Do they live in the station?
It has a cement porch
behind the pumps, and on it
a set of crushed and grease-
impregnated wickerwork;
on the wicker sofa
a dirty dog, quite comfy.
Some comic books provide
the only note of color—
of certain color. They lie
upon a big dim doily
draping a taboret
(part of the set), beside
a big hirsute begonia.
Why the extraneous plant?
Why the taboret?
Why, oh why, the doily?
(Embroidered in daisy stitch
with marguerites, I think,
and heavy with gray crochet.)
Somebody embroidered the doily.
Somebody waters the plant,
or oils it, maybe. Somebody
arranges the rows of cans
so that they softly say:
esso—so—so—so
to high-strung automobiles.
Somebody loves us all.
R:
The last line is wonderful. An utterly surprising but perfect end. It can mean, everyone is loved by someone including this unlovely bunch (a lovely idea even if not absolutely true), and someone up there must love us as we really need it. And the earlier part is at once somewhat revolted, dismayed, etc. and also humorous, a nice mixture.
Me:
In the last verse the poet comes to see the station differently. “Somebody embroidered the doily” and “Somebody waters the plant.” That care at first isn’t apparent—just the opposite—but, still, not, it seems, without a touch of sardonicism: “or oils it maybe.”
In the final lines the poet notes quite movingly how
“...Somebody
arranges the rows of cans
so they, softly say:
esso—so—so—so”
So love is present here, in a woman’s touch.
The poet is moved to generalize: we all, each of us, have somebody who loves us. (We all don’t of course, but that’s what the poet here is moved to feel.) But who in this poem is this “somebody”? Mother and wife, likely, presumably.
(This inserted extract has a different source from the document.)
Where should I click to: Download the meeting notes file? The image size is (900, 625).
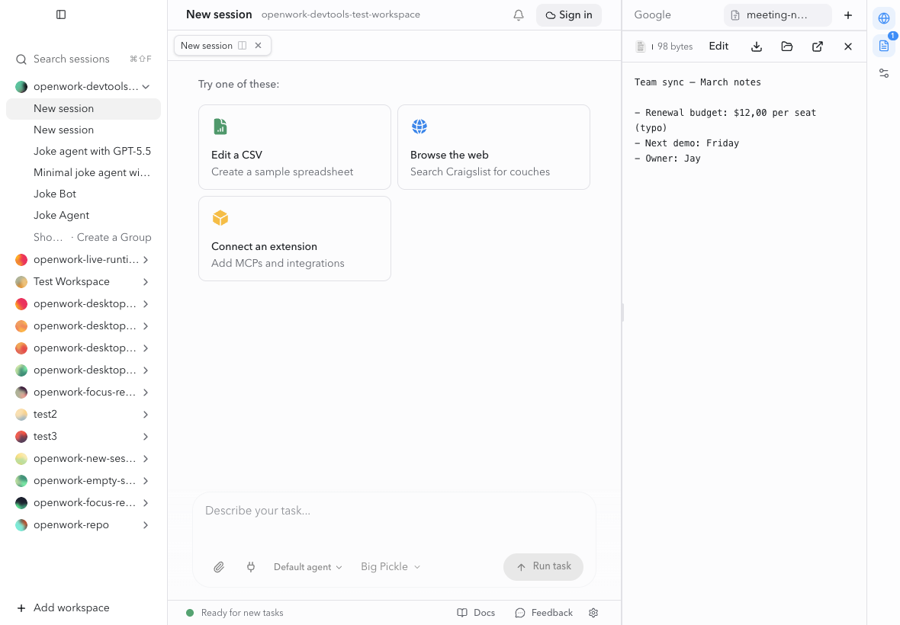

But, final bite, a woman who can’t be named the way “father” and “sons” can, rather just “somebody” in this man’s world of the filling station, but which is also a home.
Me:
I wrote this to a friend about “somebody.”
.... I just more prosaically thought it was something about the depersonalization of the mother’s presence in this man’s world of the filling station and but that’s also a home, a depersonalization that’s ironically in inverse proportion to the only touches that give this world some loving, caring, softer “—so—so—so“ attention, a “woman’s touch” so to say, hence grace. So there’s some sardonicism in that too, at least as I read it....
Me:
A question might be whether “us all” is the collective all or means to specify us individually as in each of us. I plump for the latter and taking a page out of your approach to poetry I see it as the poet’s state of mind, obviously not empirically true, moved by the realization of the humble caring touches amidst all this single minded masculine mechanical preoccupation.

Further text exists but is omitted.